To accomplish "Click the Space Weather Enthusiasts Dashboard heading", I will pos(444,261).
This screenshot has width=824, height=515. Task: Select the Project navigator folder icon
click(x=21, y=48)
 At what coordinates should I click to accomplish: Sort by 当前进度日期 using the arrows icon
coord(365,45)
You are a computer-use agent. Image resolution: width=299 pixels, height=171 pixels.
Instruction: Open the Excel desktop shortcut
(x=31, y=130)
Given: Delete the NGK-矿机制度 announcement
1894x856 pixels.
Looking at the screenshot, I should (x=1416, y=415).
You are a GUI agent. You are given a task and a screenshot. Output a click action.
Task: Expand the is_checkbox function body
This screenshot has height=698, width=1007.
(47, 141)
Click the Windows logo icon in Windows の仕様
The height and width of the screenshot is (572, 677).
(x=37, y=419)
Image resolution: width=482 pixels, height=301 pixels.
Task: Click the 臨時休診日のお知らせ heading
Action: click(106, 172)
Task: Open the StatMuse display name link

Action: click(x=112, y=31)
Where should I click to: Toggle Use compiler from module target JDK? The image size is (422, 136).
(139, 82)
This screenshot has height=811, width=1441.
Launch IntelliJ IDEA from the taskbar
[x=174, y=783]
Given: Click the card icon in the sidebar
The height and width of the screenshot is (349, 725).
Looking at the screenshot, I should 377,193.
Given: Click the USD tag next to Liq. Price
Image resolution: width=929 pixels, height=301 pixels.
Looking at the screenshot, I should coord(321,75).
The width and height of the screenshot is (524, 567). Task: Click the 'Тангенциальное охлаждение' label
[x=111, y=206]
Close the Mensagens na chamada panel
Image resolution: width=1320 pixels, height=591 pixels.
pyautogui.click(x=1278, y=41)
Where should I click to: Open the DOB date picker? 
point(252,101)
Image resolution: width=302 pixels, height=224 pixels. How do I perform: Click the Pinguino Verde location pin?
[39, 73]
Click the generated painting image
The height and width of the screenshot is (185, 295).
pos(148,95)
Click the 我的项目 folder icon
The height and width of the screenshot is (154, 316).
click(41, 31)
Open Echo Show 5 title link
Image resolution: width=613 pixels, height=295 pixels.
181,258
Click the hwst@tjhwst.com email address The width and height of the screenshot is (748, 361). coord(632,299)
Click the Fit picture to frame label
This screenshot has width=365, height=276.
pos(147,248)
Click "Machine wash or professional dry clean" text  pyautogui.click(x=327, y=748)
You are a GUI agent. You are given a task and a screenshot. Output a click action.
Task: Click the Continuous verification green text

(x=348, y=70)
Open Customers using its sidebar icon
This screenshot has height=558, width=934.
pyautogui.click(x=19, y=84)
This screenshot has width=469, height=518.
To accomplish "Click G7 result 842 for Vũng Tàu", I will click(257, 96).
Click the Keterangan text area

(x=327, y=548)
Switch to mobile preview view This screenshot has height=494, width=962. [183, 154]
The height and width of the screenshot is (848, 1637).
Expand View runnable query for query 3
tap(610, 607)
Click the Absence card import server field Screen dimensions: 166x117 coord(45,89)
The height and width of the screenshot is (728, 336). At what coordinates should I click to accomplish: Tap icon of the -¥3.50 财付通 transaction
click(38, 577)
----
Copy out every line of the data that includes the word "card".

• _Exercise output_
Given: Click the card icon in the sidebar
Click the Absence card import server field Screen dimensions: 166x117 coord(45,89)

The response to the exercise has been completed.